● **WHAT YOU NEED TO DO**: Transcribe the data in full, keeping each line exactly as it appears.

Pixel coordinate grounding data:
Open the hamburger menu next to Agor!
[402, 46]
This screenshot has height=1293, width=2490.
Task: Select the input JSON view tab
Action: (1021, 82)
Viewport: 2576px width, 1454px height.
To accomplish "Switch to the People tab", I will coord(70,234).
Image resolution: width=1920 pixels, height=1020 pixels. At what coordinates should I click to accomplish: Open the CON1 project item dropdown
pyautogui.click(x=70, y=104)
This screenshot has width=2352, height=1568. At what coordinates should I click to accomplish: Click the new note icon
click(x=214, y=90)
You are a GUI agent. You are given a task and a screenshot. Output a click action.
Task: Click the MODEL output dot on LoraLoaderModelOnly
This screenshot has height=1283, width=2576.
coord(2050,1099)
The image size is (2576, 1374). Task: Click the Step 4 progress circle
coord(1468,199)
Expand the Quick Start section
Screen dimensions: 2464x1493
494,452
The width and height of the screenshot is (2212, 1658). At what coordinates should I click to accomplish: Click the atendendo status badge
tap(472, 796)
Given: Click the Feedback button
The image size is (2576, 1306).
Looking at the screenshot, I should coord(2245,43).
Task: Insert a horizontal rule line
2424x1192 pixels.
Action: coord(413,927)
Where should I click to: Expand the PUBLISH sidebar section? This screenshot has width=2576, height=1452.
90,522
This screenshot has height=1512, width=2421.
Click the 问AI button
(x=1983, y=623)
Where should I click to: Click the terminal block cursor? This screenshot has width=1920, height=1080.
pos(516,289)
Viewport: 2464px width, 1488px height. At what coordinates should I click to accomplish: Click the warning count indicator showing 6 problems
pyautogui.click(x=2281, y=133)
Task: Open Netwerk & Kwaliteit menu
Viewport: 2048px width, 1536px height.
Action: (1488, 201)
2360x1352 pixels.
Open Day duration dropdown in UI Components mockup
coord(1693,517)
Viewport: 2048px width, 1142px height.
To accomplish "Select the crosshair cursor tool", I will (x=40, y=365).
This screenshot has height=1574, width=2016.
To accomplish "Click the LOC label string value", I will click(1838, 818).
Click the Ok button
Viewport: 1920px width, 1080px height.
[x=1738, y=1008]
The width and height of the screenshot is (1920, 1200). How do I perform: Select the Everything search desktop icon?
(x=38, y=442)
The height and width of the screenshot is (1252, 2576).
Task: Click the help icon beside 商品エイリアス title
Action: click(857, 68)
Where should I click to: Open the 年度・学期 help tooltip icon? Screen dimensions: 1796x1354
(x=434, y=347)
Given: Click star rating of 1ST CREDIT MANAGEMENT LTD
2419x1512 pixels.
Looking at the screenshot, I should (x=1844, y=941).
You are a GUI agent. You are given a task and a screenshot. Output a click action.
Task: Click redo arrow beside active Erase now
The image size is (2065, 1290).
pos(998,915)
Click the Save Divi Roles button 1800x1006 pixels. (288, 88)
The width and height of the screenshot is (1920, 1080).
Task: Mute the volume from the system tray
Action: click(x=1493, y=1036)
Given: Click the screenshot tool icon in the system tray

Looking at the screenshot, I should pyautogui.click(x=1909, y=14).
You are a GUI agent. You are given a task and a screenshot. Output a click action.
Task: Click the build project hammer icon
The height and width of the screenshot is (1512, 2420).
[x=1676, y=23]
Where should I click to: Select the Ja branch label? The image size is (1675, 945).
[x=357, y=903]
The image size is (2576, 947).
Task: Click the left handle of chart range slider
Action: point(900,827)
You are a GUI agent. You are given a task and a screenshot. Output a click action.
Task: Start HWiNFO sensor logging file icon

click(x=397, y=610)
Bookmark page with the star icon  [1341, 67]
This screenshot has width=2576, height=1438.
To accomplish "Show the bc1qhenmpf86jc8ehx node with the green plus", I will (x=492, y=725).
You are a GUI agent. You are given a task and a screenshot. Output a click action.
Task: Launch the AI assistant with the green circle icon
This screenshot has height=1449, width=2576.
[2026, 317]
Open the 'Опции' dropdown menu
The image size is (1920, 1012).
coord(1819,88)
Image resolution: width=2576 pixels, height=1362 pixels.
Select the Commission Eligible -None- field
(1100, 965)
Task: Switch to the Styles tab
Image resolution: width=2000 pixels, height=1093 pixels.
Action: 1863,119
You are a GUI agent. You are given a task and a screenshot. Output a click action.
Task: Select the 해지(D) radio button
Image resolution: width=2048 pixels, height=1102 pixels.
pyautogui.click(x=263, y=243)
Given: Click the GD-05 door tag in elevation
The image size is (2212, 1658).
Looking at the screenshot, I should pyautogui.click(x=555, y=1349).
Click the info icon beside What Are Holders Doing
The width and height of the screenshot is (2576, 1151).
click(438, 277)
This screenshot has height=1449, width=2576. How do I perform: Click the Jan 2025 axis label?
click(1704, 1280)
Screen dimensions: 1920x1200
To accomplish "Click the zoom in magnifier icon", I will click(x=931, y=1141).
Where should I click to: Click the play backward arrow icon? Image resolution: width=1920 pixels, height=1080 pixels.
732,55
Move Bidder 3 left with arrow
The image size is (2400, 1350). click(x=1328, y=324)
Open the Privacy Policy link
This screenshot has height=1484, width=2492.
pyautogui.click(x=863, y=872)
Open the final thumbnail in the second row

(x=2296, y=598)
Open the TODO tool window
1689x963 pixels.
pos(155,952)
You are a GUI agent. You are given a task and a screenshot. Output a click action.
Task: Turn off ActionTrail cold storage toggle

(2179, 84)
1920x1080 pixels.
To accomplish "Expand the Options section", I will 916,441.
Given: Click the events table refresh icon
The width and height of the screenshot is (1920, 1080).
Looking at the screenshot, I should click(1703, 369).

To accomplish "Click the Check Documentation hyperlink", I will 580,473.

● **TASK ANSWER**:
Open the hamburger menu next to Agor!
[402, 46]
This screenshot has height=1293, width=2490.
Task: Select the input JSON view tab
Action: (1021, 82)
Viewport: 2576px width, 1454px height.
To accomplish "Switch to the People tab", I will coord(70,234).
Image resolution: width=1920 pixels, height=1020 pixels. At what coordinates should I click to accomplish: Open the CON1 project item dropdown
pyautogui.click(x=70, y=104)
This screenshot has width=2352, height=1568. At what coordinates should I click to accomplish: Click the new note icon
click(x=214, y=90)
You are a GUI agent. You are given a task and a screenshot. Output a click action.
Task: Click the MODEL output dot on LoraLoaderModelOnly
This screenshot has height=1283, width=2576.
coord(2050,1099)
The image size is (2576, 1374). Task: Click the Step 4 progress circle
coord(1468,199)
Expand the Quick Start section
Screen dimensions: 2464x1493
494,452
The width and height of the screenshot is (2212, 1658). At what coordinates should I click to accomplish: Click the atendendo status badge
tap(472, 796)
Given: Click the Feedback button
The image size is (2576, 1306).
Looking at the screenshot, I should coord(2245,43).
Task: Insert a horizontal rule line
2424x1192 pixels.
Action: coord(413,927)
Where should I click to: Expand the PUBLISH sidebar section? This screenshot has width=2576, height=1452.
90,522
This screenshot has height=1512, width=2421.
Click the 问AI button
(x=1983, y=623)
Where should I click to: Click the terminal block cursor? This screenshot has width=1920, height=1080.
pos(516,289)
Viewport: 2464px width, 1488px height. At what coordinates should I click to accomplish: Click the warning count indicator showing 6 problems
pyautogui.click(x=2281, y=133)
Task: Open Netwerk & Kwaliteit menu
Viewport: 2048px width, 1536px height.
Action: (1488, 201)
2360x1352 pixels.
Open Day duration dropdown in UI Components mockup
coord(1693,517)
Viewport: 2048px width, 1142px height.
To accomplish "Select the crosshair cursor tool", I will (x=40, y=365).
This screenshot has height=1574, width=2016.
To accomplish "Click the LOC label string value", I will click(1838, 818).
Click the Ok button
Viewport: 1920px width, 1080px height.
[x=1738, y=1008]
The width and height of the screenshot is (1920, 1200). How do I perform: Select the Everything search desktop icon?
(x=38, y=442)
The height and width of the screenshot is (1252, 2576).
Task: Click the help icon beside 商品エイリアス title
Action: click(857, 68)
Where should I click to: Open the 年度・学期 help tooltip icon? Screen dimensions: 1796x1354
(x=434, y=347)
Given: Click star rating of 1ST CREDIT MANAGEMENT LTD
2419x1512 pixels.
Looking at the screenshot, I should (x=1844, y=941).
You are a GUI agent. You are given a task and a screenshot. Output a click action.
Task: Click redo arrow beside active Erase now
The image size is (2065, 1290).
pos(998,915)
Click the Save Divi Roles button 1800x1006 pixels. (288, 88)
The width and height of the screenshot is (1920, 1080).
Task: Mute the volume from the system tray
Action: click(x=1493, y=1036)
Given: Click the screenshot tool icon in the system tray

Looking at the screenshot, I should pyautogui.click(x=1909, y=14).
You are a GUI agent. You are given a task and a screenshot. Output a click action.
Task: Click the build project hammer icon
The height and width of the screenshot is (1512, 2420).
[x=1676, y=23]
Where should I click to: Select the Ja branch label? The image size is (1675, 945).
[x=357, y=903]
The image size is (2576, 947).
Task: Click the left handle of chart range slider
Action: point(900,827)
You are a GUI agent. You are given a task and a screenshot. Output a click action.
Task: Start HWiNFO sensor logging file icon

click(x=397, y=610)
Bookmark page with the star icon  [1341, 67]
This screenshot has width=2576, height=1438.
To accomplish "Show the bc1qhenmpf86jc8ehx node with the green plus", I will (x=492, y=725).
You are a GUI agent. You are given a task and a screenshot. Output a click action.
Task: Launch the AI assistant with the green circle icon
This screenshot has height=1449, width=2576.
[2026, 317]
Open the 'Опции' dropdown menu
The image size is (1920, 1012).
coord(1819,88)
Image resolution: width=2576 pixels, height=1362 pixels.
Select the Commission Eligible -None- field
(1100, 965)
Task: Switch to the Styles tab
Image resolution: width=2000 pixels, height=1093 pixels.
Action: 1863,119
You are a GUI agent. You are given a task and a screenshot. Output a click action.
Task: Select the 해지(D) radio button
Image resolution: width=2048 pixels, height=1102 pixels.
pyautogui.click(x=263, y=243)
Given: Click the GD-05 door tag in elevation
The image size is (2212, 1658).
Looking at the screenshot, I should pyautogui.click(x=555, y=1349).
Click the info icon beside What Are Holders Doing
The width and height of the screenshot is (2576, 1151).
click(438, 277)
This screenshot has height=1449, width=2576. How do I perform: Click the Jan 2025 axis label?
click(1704, 1280)
Screen dimensions: 1920x1200
To accomplish "Click the zoom in magnifier icon", I will click(x=931, y=1141).
Where should I click to: Click the play backward arrow icon? Image resolution: width=1920 pixels, height=1080 pixels.
732,55
Move Bidder 3 left with arrow
The image size is (2400, 1350). click(x=1328, y=324)
Open the Privacy Policy link
This screenshot has height=1484, width=2492.
pyautogui.click(x=863, y=872)
Open the final thumbnail in the second row

(x=2296, y=598)
Open the TODO tool window
1689x963 pixels.
pos(155,952)
You are a GUI agent. You are given a task and a screenshot. Output a click action.
Task: Turn off ActionTrail cold storage toggle

(2179, 84)
1920x1080 pixels.
To accomplish "Expand the Options section", I will 916,441.
Given: Click the events table refresh icon
The width and height of the screenshot is (1920, 1080).
Looking at the screenshot, I should click(1703, 369).

To accomplish "Click the Check Documentation hyperlink", I will 580,473.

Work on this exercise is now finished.